I was just being self-aware. Yeh, i'm doing it again, but I might as well be humorous about it.


----------



## um_pineapplez (Nov 25, 2016)

But still tho. I'm worried about it. Like, it seems like the best option is to wait until Anthrocon. There is no way I'm going to an 80's-themed get-together. They don't have Homestuck jokes in that era. (shudders) neither did they have Zootopia. Or Portal. Or Half-Life. Or Valve! Or Half Life 3 jokes! They don't have any good jokes! Dear god!


----------



## um_pineapplez (Dec 3, 2016)

Like. I just missed mwff.

I wanna fucking die now, but I promised a friend that I wouldn't try that anymore (Insert me trying to crush my head with a desk at school here)


----------



## Yakamaru (Dec 3, 2016)

Go next year if possible. Simple as that. It's not the fucking end of the world if you can't go THIS year.


----------



## um_pineapplez (Dec 3, 2016)

Yakamaru said:


> Go next year if possible. Simple as that. It's not the fucking end of the world if you can't go THIS year.
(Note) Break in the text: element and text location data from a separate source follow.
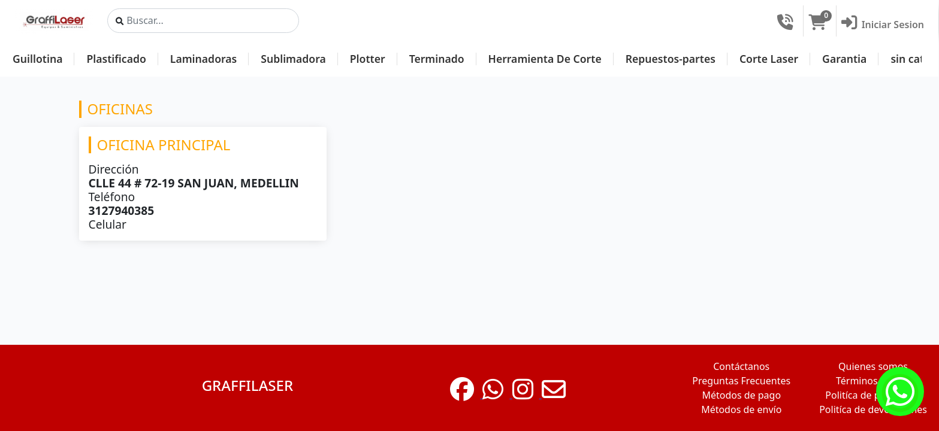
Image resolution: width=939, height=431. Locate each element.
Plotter (367, 58)
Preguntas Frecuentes (741, 380)
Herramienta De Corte (545, 58)
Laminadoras (203, 58)
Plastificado (116, 58)
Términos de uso (873, 380)
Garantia (844, 58)
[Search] (203, 20)
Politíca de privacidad (873, 395)
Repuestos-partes (670, 58)
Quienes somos (873, 366)
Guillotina (37, 58)
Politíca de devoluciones (873, 409)
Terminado (436, 58)
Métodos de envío (741, 409)
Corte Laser (768, 58)
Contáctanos (741, 366)
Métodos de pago (741, 395)
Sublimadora (293, 58)
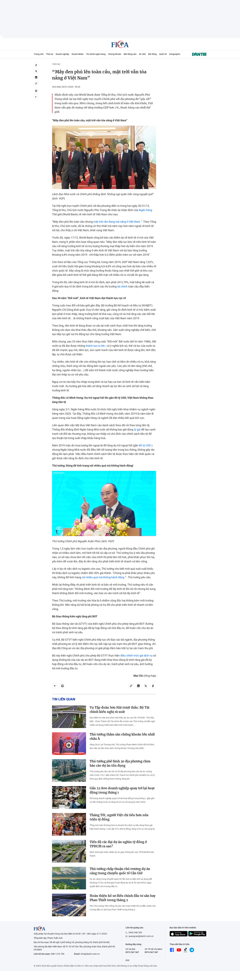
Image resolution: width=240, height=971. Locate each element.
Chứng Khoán (114, 54)
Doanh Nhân (78, 54)
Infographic (174, 54)
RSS (127, 960)
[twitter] (36, 71)
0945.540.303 (135, 932)
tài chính (122, 286)
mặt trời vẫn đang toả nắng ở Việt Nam (116, 221)
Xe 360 (142, 54)
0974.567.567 (151, 952)
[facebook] (36, 65)
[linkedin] (36, 77)
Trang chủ (38, 54)
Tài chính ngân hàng (96, 54)
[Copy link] (36, 83)
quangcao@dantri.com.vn (141, 936)
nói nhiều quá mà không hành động (103, 577)
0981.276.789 (57, 954)
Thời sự (49, 54)
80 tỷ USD (145, 445)
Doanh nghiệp (62, 54)
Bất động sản (130, 54)
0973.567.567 (132, 952)
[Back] (36, 96)
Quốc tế (163, 54)
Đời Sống (152, 54)
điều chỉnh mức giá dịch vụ (136, 655)
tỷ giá (137, 429)
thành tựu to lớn (95, 345)
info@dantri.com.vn (90, 954)
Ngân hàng (145, 210)
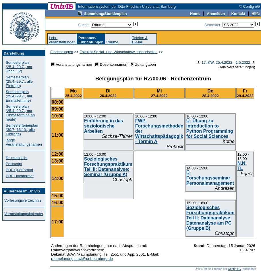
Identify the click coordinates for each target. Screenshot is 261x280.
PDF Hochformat (20, 176)
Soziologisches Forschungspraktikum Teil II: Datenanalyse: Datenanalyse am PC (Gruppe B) (210, 218)
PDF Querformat (19, 170)
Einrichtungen (61, 52)
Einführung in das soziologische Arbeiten (103, 126)
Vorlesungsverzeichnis (22, 200)
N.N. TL (242, 166)
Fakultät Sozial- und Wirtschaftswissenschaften (119, 52)
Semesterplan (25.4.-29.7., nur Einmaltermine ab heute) (20, 112)
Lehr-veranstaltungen (62, 40)
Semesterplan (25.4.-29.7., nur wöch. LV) (19, 66)
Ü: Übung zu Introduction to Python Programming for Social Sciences (209, 128)
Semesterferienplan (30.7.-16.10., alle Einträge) (22, 129)
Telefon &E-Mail (140, 40)
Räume (112, 42)
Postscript (14, 164)
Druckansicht (16, 158)
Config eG (234, 269)
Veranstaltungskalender (23, 214)
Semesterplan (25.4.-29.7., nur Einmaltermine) (19, 96)
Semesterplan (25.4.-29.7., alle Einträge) (19, 81)
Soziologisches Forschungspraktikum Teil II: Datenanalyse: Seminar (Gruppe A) (108, 167)
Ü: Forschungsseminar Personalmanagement (210, 178)
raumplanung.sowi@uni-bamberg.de (82, 258)
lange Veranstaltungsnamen (24, 142)
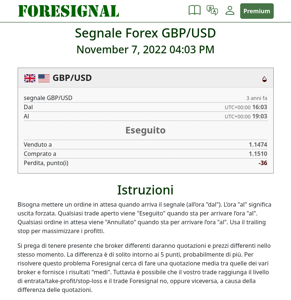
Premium (257, 11)
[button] (194, 11)
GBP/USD (72, 77)
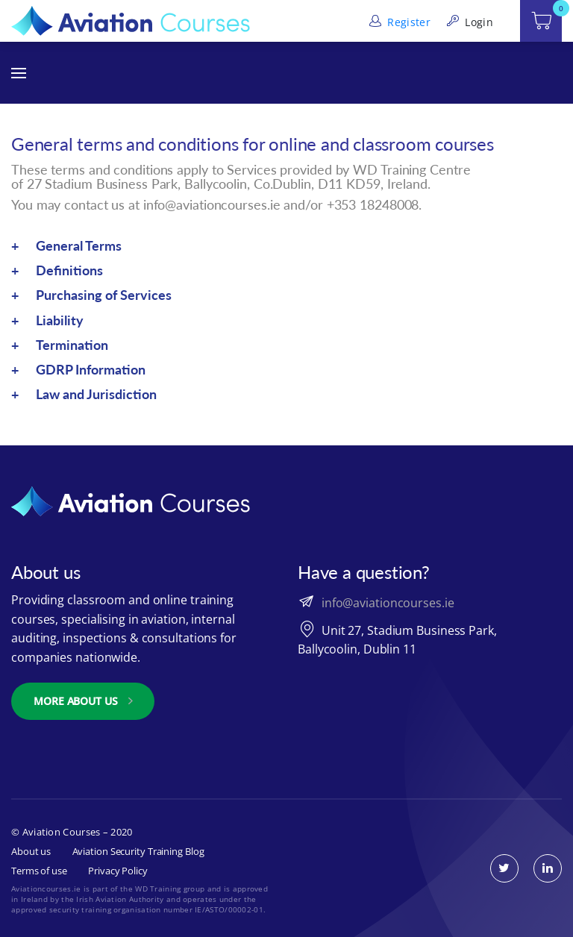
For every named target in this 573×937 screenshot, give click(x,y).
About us (31, 851)
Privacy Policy (118, 870)
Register (398, 22)
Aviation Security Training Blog (138, 851)
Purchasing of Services (104, 294)
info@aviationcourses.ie (388, 603)
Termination (72, 344)
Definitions (69, 270)
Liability (60, 320)
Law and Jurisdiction (96, 394)
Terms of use (39, 870)
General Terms (79, 245)
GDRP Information (90, 369)
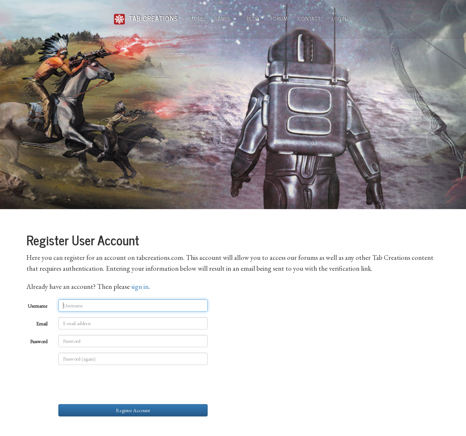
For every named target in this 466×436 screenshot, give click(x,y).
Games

I can't. It's always during the period that i'm in swim season, and I have weekend practices.

Never gonna be able to go. Is motor city fur con open to minors as long as they're with an adult?


----------



## Yakamaru (Dec 3, 2016)

um_pineapplez said:


> I can't. It's always during the period that i'm in swim season, and I have weekend practices.
> 
> Never gonna be able to go. Is motor city fur con open to minors as long as they're with an adult?


Suggestion: Finish school first before worrying about this shit.


----------



## um_pineapplez (Dec 3, 2016)

Yakamaru said:


> Suggestion: Finish school first before worrying about this shit.


But there are no conventions near me in the summer.


----------



## Yakamaru (Dec 3, 2016)

um_pineapplez said:


> But there are no conventions near me in the summer.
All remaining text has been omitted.